SHORT EXERCISE
Translate this sentence from the article below on storing replay data in MongoDB into Spanish: "Once the database is set, I store the main descriptive data of each replay into the replays collection of the database."

ARTICLE
— Begin —

The following sample code shows the use of load_configurations to set up a test data base.

db_settings = load_configurations()
mongo_client = pymongo.MongoClient(db_settings.port_address, 
                                   db_settings.port_number)
worcking_bd = mongo_client[db_settings.db_name]
print('config.json content:')
print(db_settings)
print('Local Mongo DB Client')
print(mongo_client, end='\n\n')
print('Database: ')
print(worcking_bd)
config.json content:
Port Address:                                 localhost
Port Number:                                      27017
DB Name:                                   TEST_library
Replays file:          .\test_replays\TestProfilerBatch

Local Mongo DB Client
MongoClient(host=['localhost:27017'], document_class=dict, tz_aware=False, connect=True)

Database: 
Database(MongoClient(host=['localhost:27017'], document_class=dict, tz_aware=False, connect=True), 'TEST_library')

2 - Index replay batch data in the "replays" collection

Once the database is set, I store the main descriptive data of each replay into the replays collection of the database. This information is crucial to be able to iterate through the batch and also to have an index that indicates what players played which matches. It also can be used to review other information about the match, for instance, was the match a ranked match? or what races did each player played with.

To extract this data I use the get_replay_info function from the summarise_rpl module (see <<3 - Summarising Replays>>).

To collect this data I loop through the replays in a file inserting the return values of the functions from the ingest sub-package's different modules into collections within the database.

sample_db = mongo_client['sample_db']
collection = sample_db['replays']

replay_batch = sc2reader.load_replays(db_settings.replay_path)

count_add = 0
count_existed = 0
for rpl in replay_batch:
    if not collection.count_documents({'replay_name': rpl.filename}, 
                                      limit = 1):
        # print(f'Adding {Path(rpl.filename).name} to replays collection.')
        collection.insert_one(asdict(get_replay_info(rpl)))

— End —

DATA PROVIDED
— Begin —

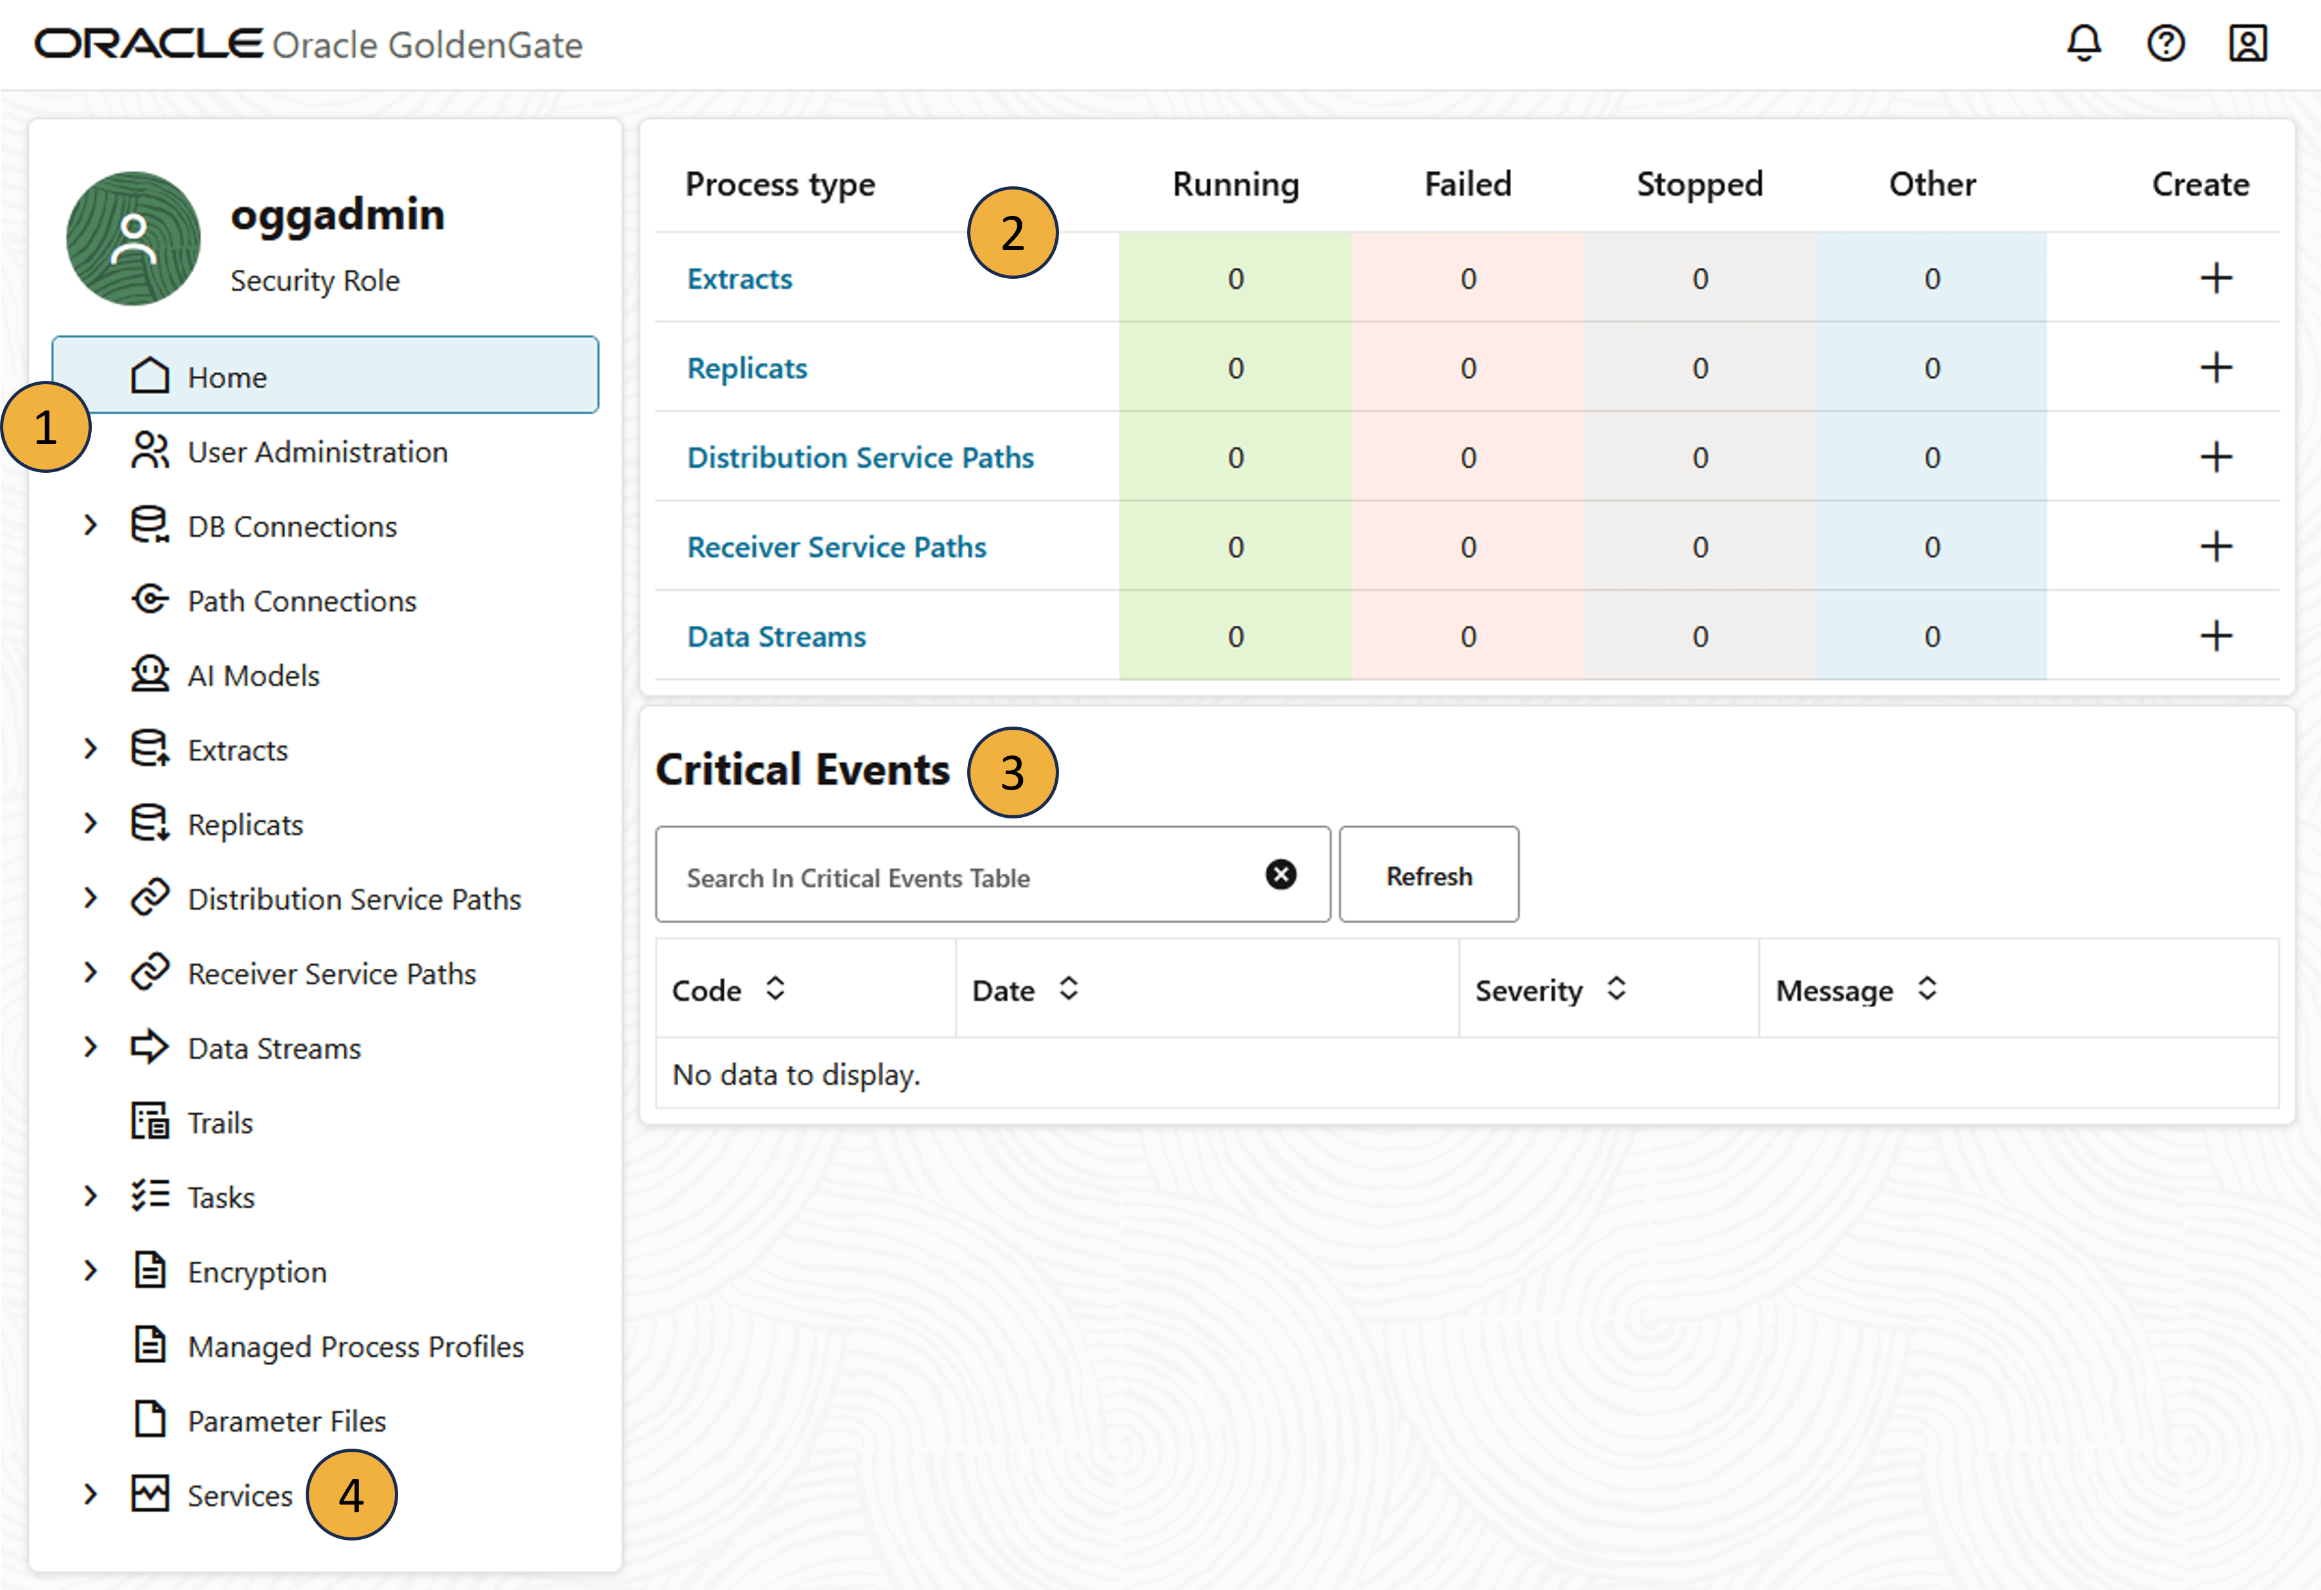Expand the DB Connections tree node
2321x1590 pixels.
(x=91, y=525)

— End —

FINISHED TASK
Una vez configurada la base de datos, almaceno los principales datos descriptivos de cada repetición en la colección replays de la base de datos.